The data >>
########################################

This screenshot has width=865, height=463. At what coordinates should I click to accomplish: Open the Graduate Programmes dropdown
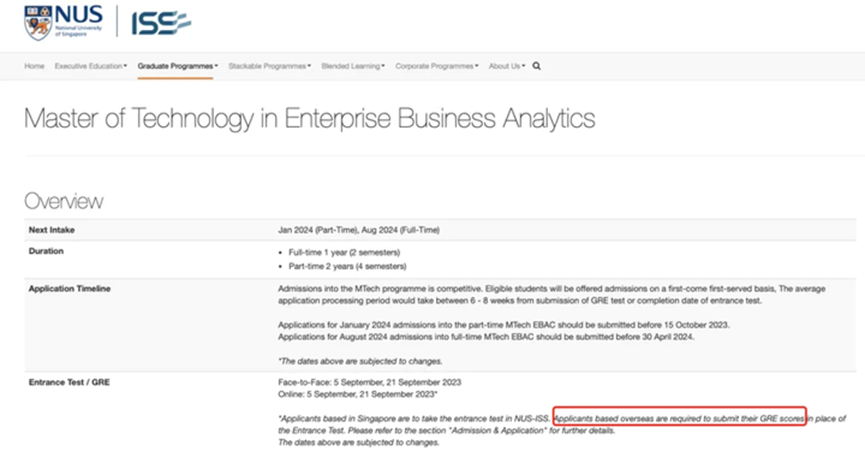pos(177,66)
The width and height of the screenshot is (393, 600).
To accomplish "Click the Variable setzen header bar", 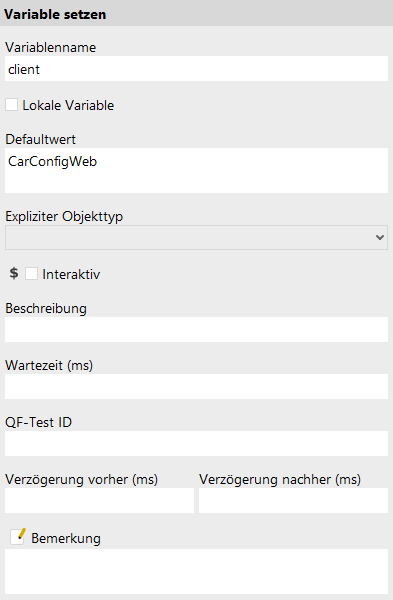I will (196, 13).
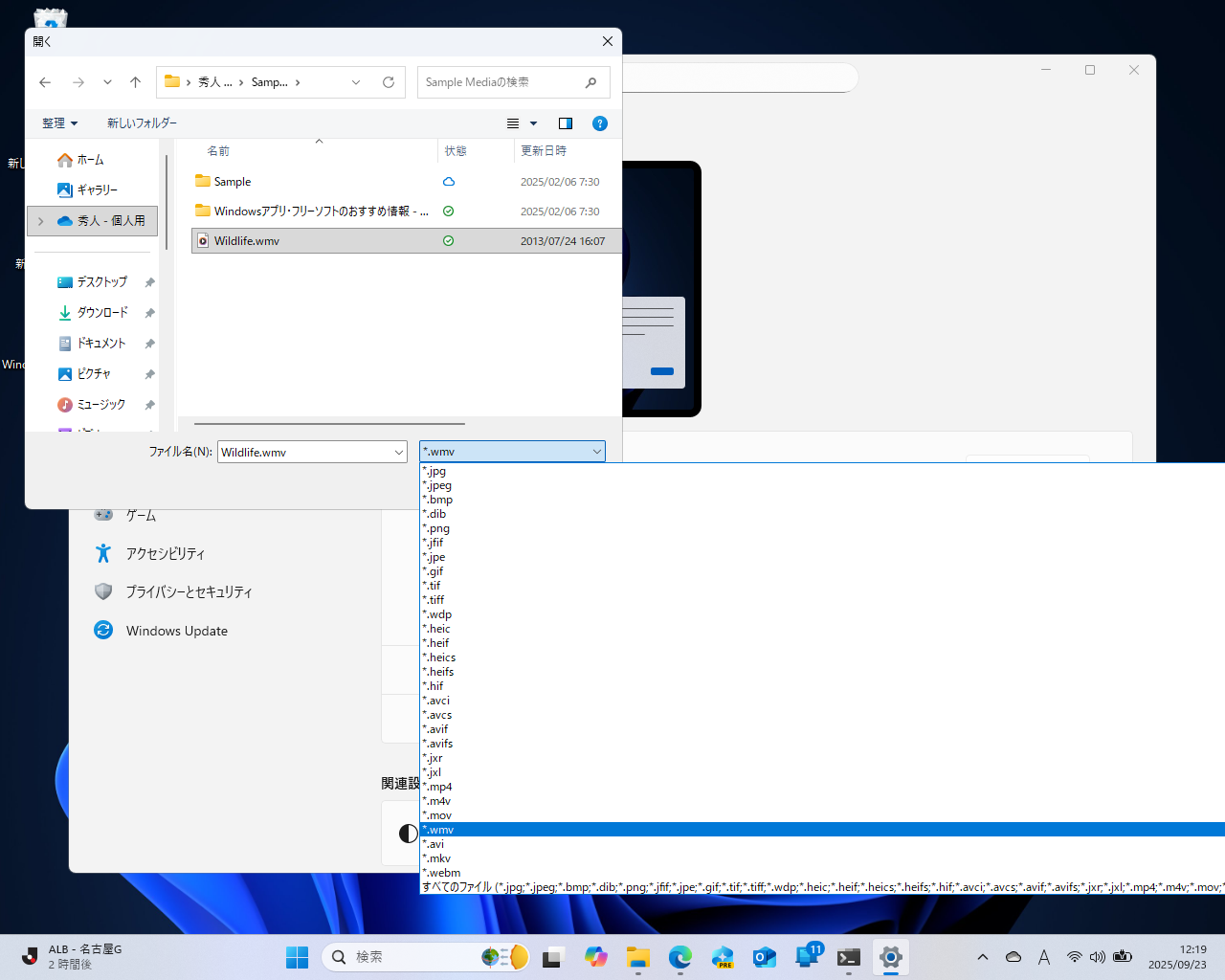Screen dimensions: 1225x980
Task: Select Windows Update in Settings sidebar
Action: 176,630
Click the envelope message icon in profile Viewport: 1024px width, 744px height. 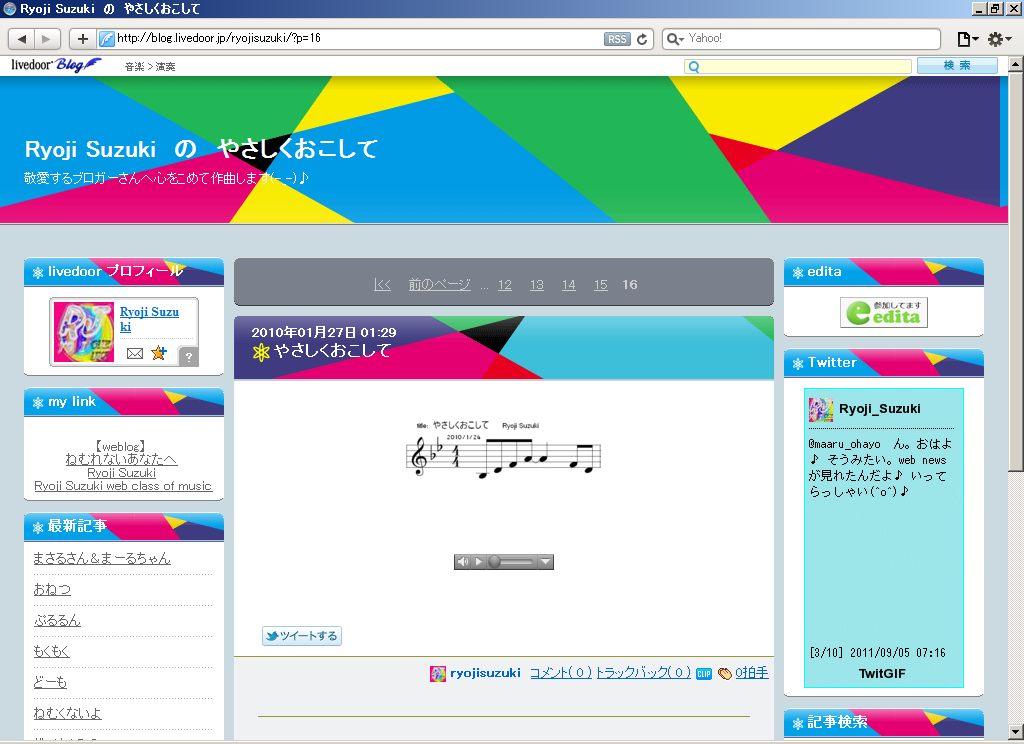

########################################

Exercise instructions >> List each line from the entries above that contains the word "screenshot".

Output for this task >>
This screenshot has width=865, height=463. At what coordinates should I click to accomplish: Open the Graduate Programmes dropdown
The width and height of the screenshot is (393, 600).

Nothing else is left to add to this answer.